- **Provided passage**:
SECURITIES AND EXCHANGE COMMISSION

Washington, D.C. 20549

 

 

FORM 8-K

 

 

CURRENT REPORT

Pursuant to Section 13 or 15(d) of the

Securities Exchange Act of 1934

Date of Report (Date of earliest event reported)

July 11, 2013

 

 

NUVERRA ENVIRONMENTAL SOLUTIONS, INC.

(Exact name of registrant as specified in its charter)

 

 

 

Delaware   001-33816   26-0287117

(State or other jurisdiction

of incorporation)

 

(Commission

File Number)

 

(IRS Employer

Identification No.)

14646 N. Kierland Blvd., Suite 260, Scottsdale, Arizona 85254

(Address of principal executive offices) (Zip Code)

Registrant’s telephone number, including area code

(602) 903-7802

Not Applicable

(Former name or former address, if changed since last report)

- **Given instruction 1**: In which state is the company on the Form 8-K cover page incorporated?
- **Given instruction 2**: Go through the Form 8-K cover page and list every labeled field along with the entry given for it.
- **Given instruction 3**: Does the Form 8-K cover page support each statement? (a) The report date is July 11, 2013. (b) The principal executive offices are in Phoenix. (c) The report is filed under Section 13 or 15(d) of the Securities Exchange Act of 1934.
The records have nothing to do with the Form 8-K cover page.

- **Recorded information**:
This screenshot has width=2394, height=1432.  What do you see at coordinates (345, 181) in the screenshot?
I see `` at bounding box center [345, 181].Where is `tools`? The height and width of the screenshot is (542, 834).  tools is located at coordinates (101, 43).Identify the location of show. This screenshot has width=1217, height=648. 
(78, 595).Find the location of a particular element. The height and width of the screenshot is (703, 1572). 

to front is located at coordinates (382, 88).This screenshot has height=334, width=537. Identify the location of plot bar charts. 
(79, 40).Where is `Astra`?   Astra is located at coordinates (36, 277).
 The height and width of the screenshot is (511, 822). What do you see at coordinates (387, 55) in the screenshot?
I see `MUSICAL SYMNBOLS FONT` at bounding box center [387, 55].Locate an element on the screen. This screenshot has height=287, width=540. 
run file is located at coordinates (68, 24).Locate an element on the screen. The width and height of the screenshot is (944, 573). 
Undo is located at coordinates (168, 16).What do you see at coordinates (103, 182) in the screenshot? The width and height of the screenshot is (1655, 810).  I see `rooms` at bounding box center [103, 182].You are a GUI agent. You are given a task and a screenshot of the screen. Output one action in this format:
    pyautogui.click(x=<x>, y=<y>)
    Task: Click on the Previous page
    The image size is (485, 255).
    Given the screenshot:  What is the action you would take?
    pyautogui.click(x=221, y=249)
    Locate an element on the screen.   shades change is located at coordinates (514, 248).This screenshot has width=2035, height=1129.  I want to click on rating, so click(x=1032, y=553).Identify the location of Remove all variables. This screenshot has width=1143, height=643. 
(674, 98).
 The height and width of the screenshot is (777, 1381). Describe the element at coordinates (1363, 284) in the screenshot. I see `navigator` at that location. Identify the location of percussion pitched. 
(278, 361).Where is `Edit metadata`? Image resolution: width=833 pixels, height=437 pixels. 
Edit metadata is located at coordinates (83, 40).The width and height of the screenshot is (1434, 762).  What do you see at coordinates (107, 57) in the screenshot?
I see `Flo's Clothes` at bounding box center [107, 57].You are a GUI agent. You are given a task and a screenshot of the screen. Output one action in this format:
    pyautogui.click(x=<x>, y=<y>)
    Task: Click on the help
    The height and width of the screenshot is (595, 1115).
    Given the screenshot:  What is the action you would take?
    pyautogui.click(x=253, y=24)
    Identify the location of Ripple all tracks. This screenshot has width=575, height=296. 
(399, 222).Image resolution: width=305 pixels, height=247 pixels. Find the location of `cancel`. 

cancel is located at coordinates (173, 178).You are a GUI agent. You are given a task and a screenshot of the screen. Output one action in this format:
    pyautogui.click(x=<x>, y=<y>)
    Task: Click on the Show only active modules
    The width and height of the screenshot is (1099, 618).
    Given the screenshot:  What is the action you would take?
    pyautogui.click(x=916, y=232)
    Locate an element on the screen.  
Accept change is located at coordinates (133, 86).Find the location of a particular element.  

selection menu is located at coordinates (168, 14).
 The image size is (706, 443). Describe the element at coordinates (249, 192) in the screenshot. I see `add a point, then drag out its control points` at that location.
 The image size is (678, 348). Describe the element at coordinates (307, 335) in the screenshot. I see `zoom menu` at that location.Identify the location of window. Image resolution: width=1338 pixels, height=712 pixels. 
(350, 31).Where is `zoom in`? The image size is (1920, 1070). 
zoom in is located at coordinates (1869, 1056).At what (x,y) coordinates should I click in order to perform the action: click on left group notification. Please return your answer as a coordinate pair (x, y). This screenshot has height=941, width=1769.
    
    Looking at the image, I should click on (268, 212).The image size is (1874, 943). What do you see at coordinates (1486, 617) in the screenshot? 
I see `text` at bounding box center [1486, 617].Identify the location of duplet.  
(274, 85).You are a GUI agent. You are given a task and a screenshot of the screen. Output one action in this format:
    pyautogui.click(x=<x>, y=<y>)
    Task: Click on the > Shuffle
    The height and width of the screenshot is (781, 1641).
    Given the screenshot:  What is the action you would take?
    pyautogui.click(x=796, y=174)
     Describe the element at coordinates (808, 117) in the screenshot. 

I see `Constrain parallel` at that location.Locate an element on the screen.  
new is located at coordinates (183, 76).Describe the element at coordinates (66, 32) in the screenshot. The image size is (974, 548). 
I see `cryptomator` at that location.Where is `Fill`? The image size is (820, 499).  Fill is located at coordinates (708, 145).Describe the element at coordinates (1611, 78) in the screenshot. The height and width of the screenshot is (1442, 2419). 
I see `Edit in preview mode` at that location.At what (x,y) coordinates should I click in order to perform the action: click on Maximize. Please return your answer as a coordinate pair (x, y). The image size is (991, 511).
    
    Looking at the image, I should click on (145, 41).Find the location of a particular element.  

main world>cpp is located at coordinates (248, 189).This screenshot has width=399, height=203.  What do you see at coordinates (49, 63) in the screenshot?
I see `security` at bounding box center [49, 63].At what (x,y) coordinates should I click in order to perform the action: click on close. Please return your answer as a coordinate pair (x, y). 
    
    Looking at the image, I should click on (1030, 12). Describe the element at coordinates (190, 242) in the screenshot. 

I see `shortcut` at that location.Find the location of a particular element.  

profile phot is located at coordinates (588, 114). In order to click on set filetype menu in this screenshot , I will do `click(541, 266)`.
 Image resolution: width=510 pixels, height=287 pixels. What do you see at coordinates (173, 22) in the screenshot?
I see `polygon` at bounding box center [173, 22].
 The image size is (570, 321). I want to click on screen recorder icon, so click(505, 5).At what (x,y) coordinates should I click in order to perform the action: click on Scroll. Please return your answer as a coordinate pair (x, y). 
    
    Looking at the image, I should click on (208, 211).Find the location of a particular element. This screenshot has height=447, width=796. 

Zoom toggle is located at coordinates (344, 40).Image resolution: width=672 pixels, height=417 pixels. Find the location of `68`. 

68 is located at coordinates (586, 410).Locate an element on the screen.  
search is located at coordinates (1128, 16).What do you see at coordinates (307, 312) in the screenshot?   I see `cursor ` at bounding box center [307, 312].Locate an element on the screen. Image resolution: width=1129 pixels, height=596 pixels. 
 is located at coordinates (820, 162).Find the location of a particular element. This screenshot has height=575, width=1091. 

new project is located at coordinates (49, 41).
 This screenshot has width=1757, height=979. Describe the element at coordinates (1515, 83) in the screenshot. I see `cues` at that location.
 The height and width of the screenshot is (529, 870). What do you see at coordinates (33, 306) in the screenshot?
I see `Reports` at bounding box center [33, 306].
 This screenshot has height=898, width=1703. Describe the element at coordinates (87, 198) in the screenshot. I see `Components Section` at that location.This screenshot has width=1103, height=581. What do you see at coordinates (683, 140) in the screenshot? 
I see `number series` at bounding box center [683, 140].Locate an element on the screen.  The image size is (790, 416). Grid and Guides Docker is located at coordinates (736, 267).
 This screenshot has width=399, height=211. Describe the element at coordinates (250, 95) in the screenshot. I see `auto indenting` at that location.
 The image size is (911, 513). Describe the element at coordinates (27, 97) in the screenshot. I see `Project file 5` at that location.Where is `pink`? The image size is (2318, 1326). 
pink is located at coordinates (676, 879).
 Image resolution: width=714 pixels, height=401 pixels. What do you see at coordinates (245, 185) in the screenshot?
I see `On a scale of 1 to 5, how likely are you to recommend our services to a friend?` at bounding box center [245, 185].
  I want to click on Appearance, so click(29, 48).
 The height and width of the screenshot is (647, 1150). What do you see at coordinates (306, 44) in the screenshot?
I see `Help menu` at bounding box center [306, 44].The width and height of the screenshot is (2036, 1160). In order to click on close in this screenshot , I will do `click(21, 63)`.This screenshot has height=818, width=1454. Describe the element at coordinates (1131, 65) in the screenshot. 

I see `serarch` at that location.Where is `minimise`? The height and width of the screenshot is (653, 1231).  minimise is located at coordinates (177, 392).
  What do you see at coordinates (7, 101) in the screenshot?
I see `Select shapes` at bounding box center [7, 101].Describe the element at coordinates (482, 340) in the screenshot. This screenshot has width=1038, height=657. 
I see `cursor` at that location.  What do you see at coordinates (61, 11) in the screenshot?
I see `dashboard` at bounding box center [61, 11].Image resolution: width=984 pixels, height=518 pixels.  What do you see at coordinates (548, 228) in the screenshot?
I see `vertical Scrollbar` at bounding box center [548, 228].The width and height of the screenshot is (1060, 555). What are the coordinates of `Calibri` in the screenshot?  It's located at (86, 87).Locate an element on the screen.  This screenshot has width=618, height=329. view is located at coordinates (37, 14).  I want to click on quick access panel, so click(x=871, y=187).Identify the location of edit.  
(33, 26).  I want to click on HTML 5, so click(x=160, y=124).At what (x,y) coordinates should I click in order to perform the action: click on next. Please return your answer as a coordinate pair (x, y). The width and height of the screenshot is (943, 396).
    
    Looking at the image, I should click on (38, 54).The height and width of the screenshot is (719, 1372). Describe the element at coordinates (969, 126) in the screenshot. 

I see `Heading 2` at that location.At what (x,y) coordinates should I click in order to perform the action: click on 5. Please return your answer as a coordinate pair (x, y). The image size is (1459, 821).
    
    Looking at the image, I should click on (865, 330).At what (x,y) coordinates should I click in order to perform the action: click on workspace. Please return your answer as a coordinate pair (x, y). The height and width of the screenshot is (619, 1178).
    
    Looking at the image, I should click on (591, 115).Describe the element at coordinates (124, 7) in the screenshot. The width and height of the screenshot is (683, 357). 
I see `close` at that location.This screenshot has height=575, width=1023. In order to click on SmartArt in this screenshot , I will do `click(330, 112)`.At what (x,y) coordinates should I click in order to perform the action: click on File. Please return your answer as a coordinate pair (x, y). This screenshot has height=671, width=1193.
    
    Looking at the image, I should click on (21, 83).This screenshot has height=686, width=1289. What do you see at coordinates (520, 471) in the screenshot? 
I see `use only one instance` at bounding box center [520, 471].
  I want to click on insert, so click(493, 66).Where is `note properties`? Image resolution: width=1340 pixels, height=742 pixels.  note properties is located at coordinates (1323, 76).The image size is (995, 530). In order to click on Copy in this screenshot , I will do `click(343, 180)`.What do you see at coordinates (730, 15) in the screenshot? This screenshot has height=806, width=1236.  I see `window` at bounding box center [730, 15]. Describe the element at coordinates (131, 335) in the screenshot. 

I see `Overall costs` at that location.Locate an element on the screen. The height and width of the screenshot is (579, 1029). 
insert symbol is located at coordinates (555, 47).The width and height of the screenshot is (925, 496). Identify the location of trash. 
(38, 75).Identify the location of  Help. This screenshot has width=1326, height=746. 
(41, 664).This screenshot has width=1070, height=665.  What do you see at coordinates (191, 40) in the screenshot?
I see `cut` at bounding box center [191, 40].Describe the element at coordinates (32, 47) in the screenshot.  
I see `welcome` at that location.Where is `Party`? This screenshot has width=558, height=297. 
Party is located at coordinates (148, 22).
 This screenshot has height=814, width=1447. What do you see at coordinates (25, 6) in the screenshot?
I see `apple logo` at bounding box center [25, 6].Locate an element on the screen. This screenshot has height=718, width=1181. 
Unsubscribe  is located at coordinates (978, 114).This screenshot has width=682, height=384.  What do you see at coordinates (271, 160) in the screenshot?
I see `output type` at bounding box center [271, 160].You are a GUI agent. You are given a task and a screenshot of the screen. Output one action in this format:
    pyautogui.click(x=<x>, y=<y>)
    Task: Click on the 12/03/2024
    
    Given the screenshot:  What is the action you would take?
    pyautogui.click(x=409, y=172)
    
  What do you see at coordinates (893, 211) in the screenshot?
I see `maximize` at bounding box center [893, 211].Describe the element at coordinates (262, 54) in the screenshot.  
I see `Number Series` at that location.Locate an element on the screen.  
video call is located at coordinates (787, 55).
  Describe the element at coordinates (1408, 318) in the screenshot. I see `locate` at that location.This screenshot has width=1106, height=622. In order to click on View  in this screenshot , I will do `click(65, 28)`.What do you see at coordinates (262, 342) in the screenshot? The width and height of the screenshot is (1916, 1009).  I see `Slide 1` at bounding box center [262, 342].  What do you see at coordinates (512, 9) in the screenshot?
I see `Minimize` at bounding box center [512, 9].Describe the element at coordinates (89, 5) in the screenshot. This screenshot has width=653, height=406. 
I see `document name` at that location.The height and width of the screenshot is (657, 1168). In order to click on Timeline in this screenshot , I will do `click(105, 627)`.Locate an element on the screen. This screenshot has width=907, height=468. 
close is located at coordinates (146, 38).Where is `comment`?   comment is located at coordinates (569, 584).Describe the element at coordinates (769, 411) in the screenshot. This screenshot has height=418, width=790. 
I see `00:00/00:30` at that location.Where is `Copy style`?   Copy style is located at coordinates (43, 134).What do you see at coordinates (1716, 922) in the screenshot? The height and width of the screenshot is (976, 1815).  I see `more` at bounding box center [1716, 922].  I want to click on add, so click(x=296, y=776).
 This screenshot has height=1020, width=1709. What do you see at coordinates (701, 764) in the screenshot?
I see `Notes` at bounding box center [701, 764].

- **Complete response 1**: Delaware

- **Complete response 2**:
- Date of Report (Date of earliest event reported): July 11, 2013
- Exact name of registrant as specified in its charter: NUVERRA ENVIRONMENTAL SOLUTIONS, INC.
- State or other jurisdiction of incorporation: Delaware
- Commission File Number: 001-33816
- IRS Employer Identification No.: 26-0287117
- Address of principal executive offices (Zip Code): 14646 N. Kierland Blvd., Suite 260, Scottsdale, Arizona 85254
- Registrant's telephone number, including area code: (602) 903-7802
- Former name or former address, if changed since last report: Not Applicable

- **Complete response 3**:
(a) Yes: "July 11, 2013"
(b) No: "Scottsdale, Arizona 85254"
(c) Yes: "Pursuant to Section 13 or 15(d) of the Securities Exchange Act of 1934"